The first leg of trans-continental mail service was between Cleveland and Chicago and did not occur until 1919. By 1920, air mail service had finally begin to develop. Within two years, the growing air mail service connected cities along the Atlantic Seaboard with Pittsburgh, Cleveland, and Chicago, developing a fairly efficient air mail system in the eastern U.S. The first transcontinental air mail service between San Francisco and New York was in 1921.
Flying the mail was very risky business, and was not for the faint hearted. Air mail pilots had a tough time, and it took a really hardy soul to be an air mail pilot. Sitting in cold, frail, open cockpit airplanes, bundled up in many layers of warm clothing, these hardy adventurers faced very difficult weather conditions. They flew in high, erratic winds, subzero temperatures, fog, rain, sleet, and snow. In the west, they flew not only over very rugged terrain, but also through dangerous narrow mountain passes, as airplanes at the time could not get the altitude needed to fly over the high mountains. The average life expectancy of the air mail pilot was three years.

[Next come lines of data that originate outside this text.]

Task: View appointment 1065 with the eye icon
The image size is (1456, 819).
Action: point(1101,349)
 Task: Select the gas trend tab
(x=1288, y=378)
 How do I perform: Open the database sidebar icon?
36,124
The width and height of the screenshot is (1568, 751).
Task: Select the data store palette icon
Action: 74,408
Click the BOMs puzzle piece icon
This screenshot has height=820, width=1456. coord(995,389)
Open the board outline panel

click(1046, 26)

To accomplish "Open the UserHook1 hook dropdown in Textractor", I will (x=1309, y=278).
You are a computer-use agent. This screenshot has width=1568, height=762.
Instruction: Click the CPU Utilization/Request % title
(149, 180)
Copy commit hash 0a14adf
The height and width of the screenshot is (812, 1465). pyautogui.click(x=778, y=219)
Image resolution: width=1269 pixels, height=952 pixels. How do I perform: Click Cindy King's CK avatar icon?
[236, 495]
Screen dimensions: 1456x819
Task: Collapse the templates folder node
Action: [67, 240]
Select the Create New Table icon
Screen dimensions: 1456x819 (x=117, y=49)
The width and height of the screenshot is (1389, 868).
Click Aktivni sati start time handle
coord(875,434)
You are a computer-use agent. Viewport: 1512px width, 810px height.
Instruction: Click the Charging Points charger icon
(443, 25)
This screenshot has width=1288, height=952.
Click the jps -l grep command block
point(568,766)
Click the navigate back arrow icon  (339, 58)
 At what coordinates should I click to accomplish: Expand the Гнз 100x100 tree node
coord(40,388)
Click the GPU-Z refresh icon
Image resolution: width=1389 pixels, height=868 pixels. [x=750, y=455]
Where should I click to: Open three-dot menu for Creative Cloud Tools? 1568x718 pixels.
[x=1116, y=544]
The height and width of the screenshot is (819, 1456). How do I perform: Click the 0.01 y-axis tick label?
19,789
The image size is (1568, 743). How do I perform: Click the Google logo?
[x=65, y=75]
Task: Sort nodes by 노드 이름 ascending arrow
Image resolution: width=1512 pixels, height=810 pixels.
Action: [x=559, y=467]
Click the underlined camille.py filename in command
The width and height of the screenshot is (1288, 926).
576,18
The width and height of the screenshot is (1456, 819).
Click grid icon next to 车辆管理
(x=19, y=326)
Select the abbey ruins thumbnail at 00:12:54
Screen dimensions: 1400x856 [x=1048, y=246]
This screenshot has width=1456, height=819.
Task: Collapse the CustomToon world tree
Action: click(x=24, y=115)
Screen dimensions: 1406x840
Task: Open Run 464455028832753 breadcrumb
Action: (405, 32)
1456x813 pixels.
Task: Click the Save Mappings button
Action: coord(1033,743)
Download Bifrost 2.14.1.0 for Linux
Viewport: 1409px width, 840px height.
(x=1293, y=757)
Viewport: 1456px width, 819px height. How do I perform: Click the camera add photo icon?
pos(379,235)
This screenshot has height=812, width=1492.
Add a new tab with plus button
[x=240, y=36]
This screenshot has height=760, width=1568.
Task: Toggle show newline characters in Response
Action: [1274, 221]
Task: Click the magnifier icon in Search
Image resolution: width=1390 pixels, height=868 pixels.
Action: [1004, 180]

These daring pilots had no charts, only road maps provide by the Post Office which showed only towns that had post offices. Radios were rare, and the only navigational aids were a compass and an altimeter. As one pilot put it, "the instruments just got in his way as he looked over the side of the plane." They flew the mail in the same manner that the Pony Express delivered the mail half a century earlier. Each pilot had his own route. He would fly to the town where he was to meet the pilot of the next section. They would trade mail, than make the return trip. The pilots flew by following landmarks they memorized, very often following railroads. This meant they could only fly in daylight. When it got dark they would land, and put the mail on the first train that was going in the direction the mail needed to go. It was an improvement over land delivered mail but it still was not a very efficient way to deliver the mail.
By the mid-1920s, with improved weather reporting, the addition of some navigational aids, better and more reliable communications, and enclosed aircraft which could fly higher, mail service began to change. The emphasis was now on safety and reliability, as well as expansion of mail service. It was clear by this time that air mail service would not be at its best until the pilots could fly at night. To solve this problem the government instituted a light system for pilots to navigate by at night, called the Airway Beacon System.